In the gospel reading, no doubt Jesus knew exactly what was expected of him by the Jewish leaders, but the law of Love took primacy – it trumped everything else and enabled him to respond directly to the woman who was suffering. She was not going to be excluded from the good news of liberation, hope, mercy and LOVE, because their encounter fell on the wrong day!
There doesn’t have to be this split - between Religion and Spiritual Intelligence - as Jesus shows us over and over again. He was a faithful Jew, but he interpreted and practised his Judaism with great spiritual intelligence. It landed him in trouble with the rigid, religious establishment. He focused on the spirit of the Law instead of literal obedience. He placed the needs of people ahead of rules. He ignored conventional boundaries – for the sake of Love; he challenged unthinking conformity and freed people from false guilt.
Jesus said ‘Truly, I tell you, whoever does not receive the kingdom of God as a little child will never enter it!’ (Mark 10:15)
When I first started leading a housegroup, I became very anxious about not being able to answer searching questions, - that I hadn’t studied scripture, theology, church doctrine … I’d forgotten that spiritual intelligence is not about being clever enough, well-read enough to answer difficult questions (though there is an important place for reading, reflection and study – Our minds are as God-given, as our hearts, bodies and souls!) - but it has more to do with being open enough to see life and other people afresh, through the eyes of a child.
Three things follow, I think:
We should stop taking refuge in what we think we know.
We should give up our addiction (as Tomlinson calls it) to certainty.
We should learn to appreciate the virtue of questions (and doubt).
In reading the Bible we need to use every skill we have.

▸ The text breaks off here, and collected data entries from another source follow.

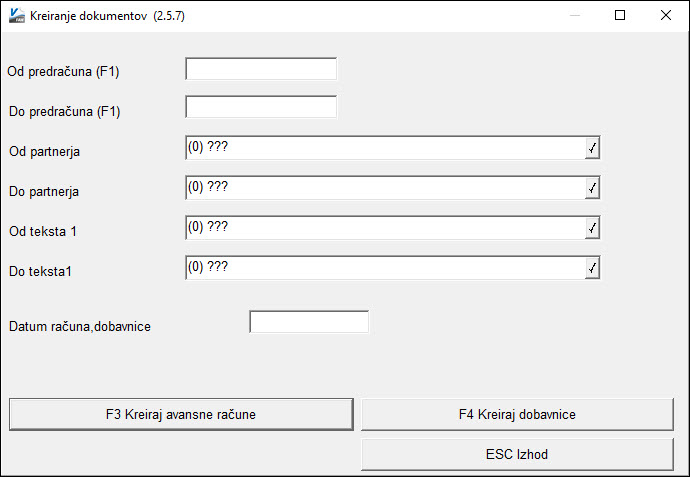Click the Do teksta1 combo text area
This screenshot has width=690, height=477.
pyautogui.click(x=385, y=268)
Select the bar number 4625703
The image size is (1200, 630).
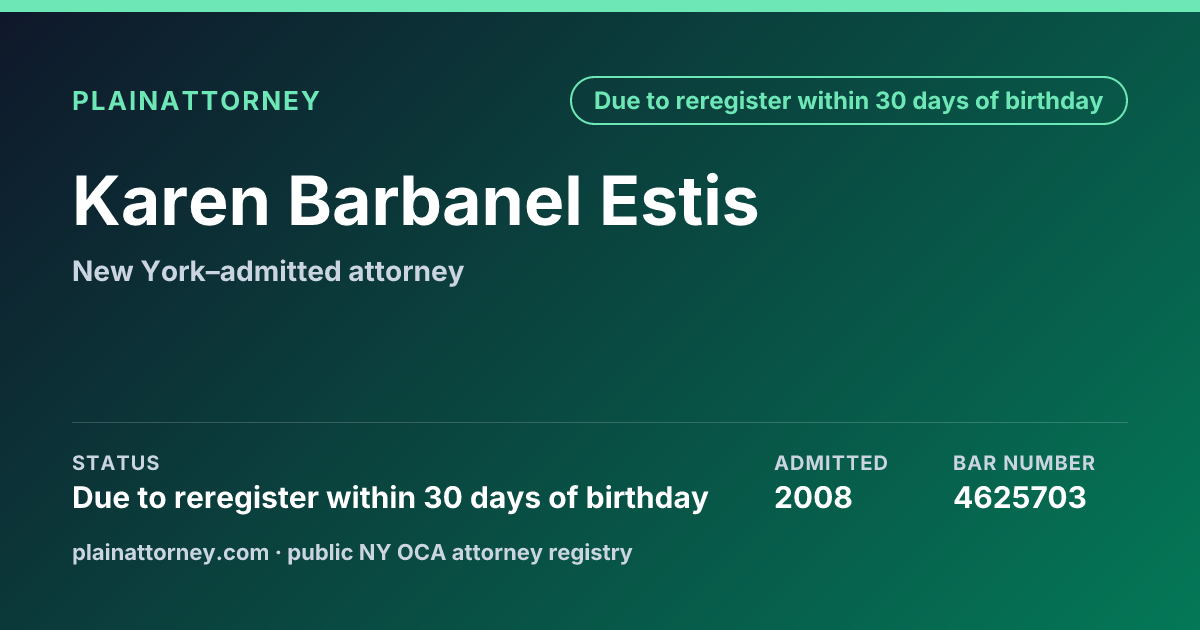pos(1019,497)
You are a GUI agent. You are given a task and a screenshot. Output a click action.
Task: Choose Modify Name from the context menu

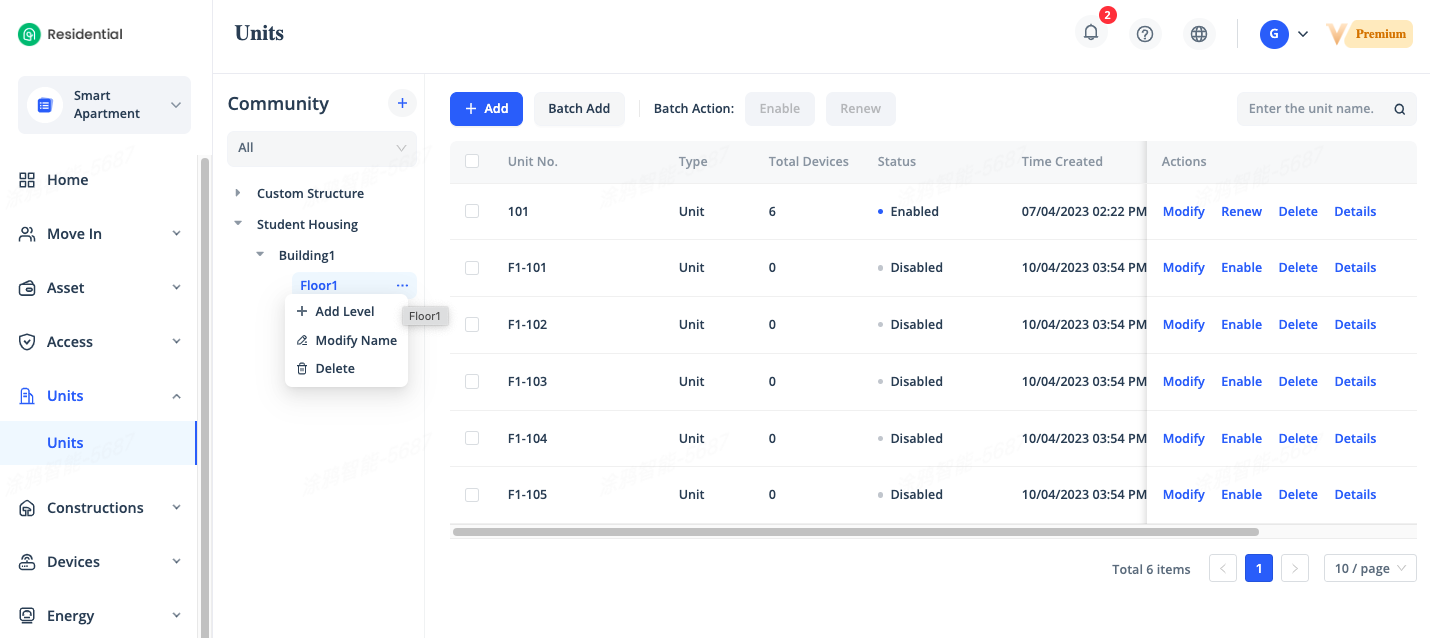(355, 340)
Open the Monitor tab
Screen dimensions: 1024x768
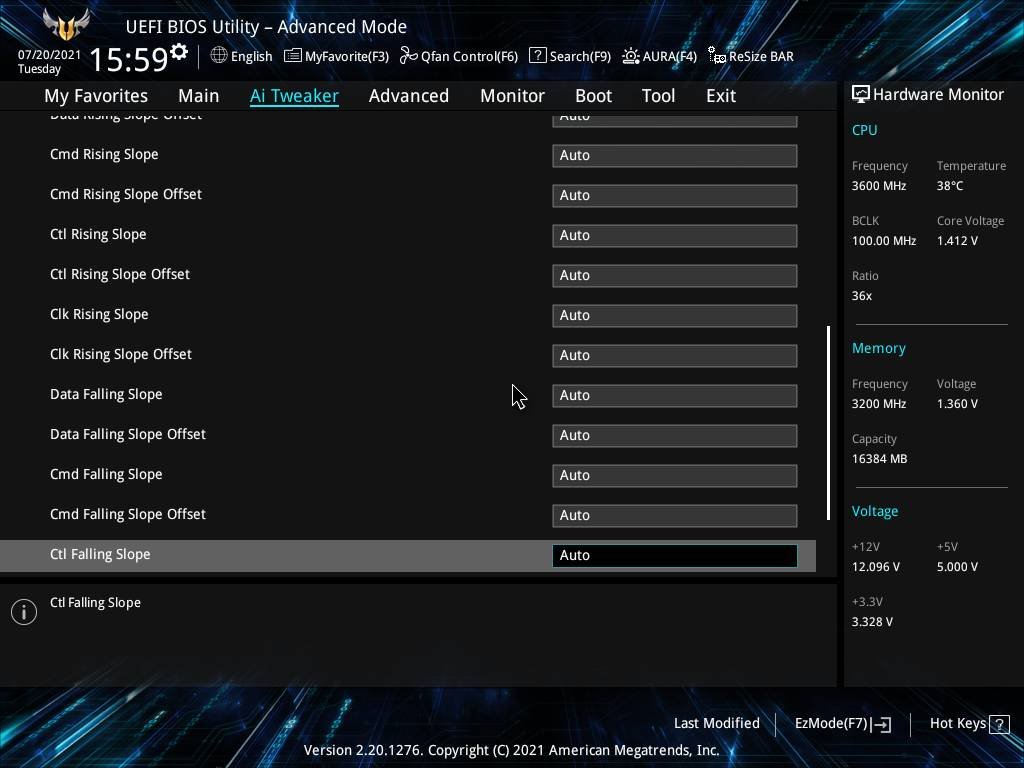pos(512,96)
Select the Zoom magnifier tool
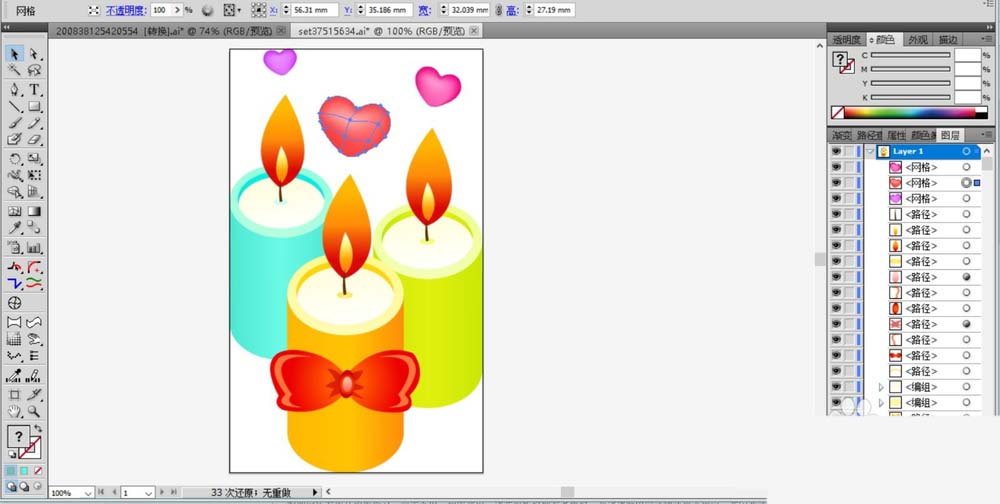Screen dimensions: 1000x504 point(35,411)
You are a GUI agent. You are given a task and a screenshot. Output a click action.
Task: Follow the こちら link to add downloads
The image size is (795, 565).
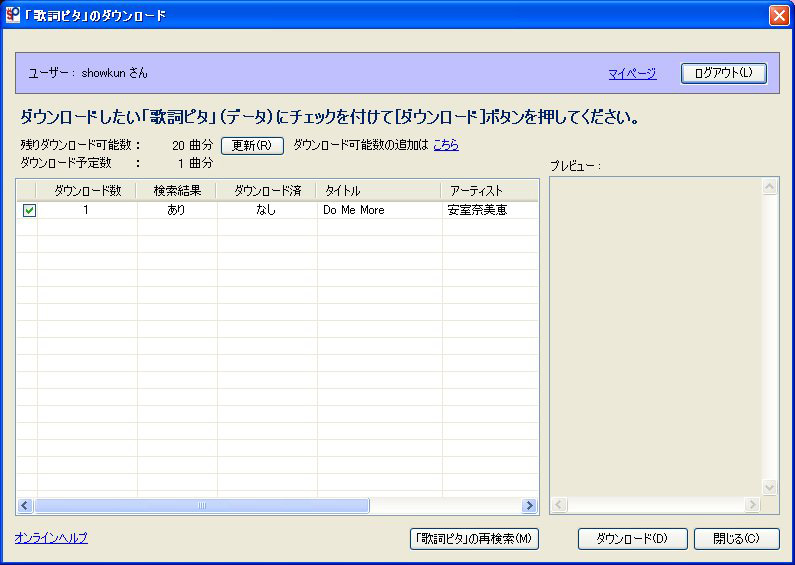pyautogui.click(x=446, y=145)
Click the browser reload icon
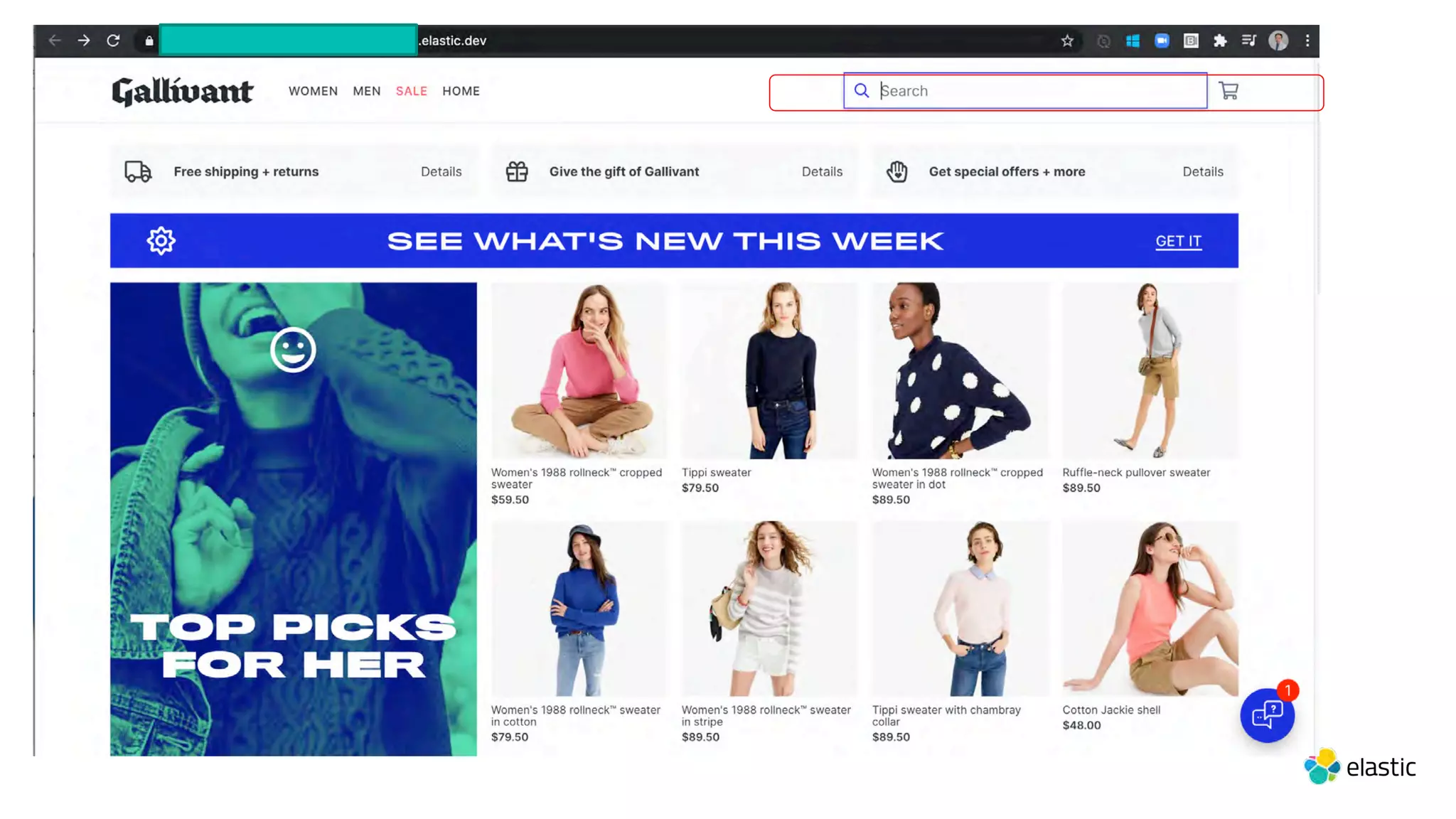 pos(113,41)
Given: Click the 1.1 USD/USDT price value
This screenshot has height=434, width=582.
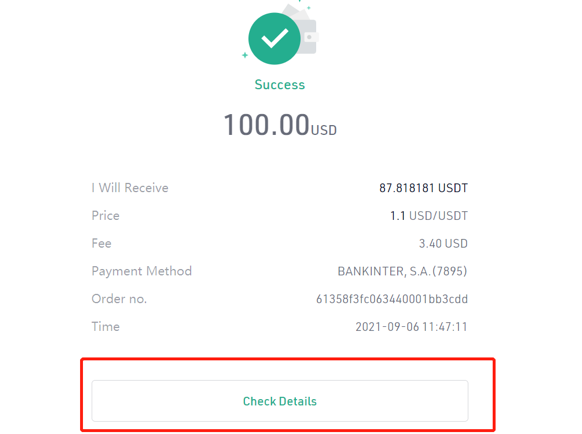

It is not a self-help book, but a library of books of all types, exploring the relationship between God and people. Through the person of Jesus we get a fuller, perhaps more accessible sense of God. We know Jesus mixed with all kinds of people. We know he became angry at what he saw as the hypocrisy of even the most devout of religious people. We know he was derided for mixing with people who were considered outcasts in his society: tax-collectors and prostitutes; he paid attention to foreigners, Roman soldiers, to members of the Jewish elite, to ordinary folk (fishermen, relatives, people from his home town). He took notice of children, of women, of those who were sick. – people not often counted in or given much attention.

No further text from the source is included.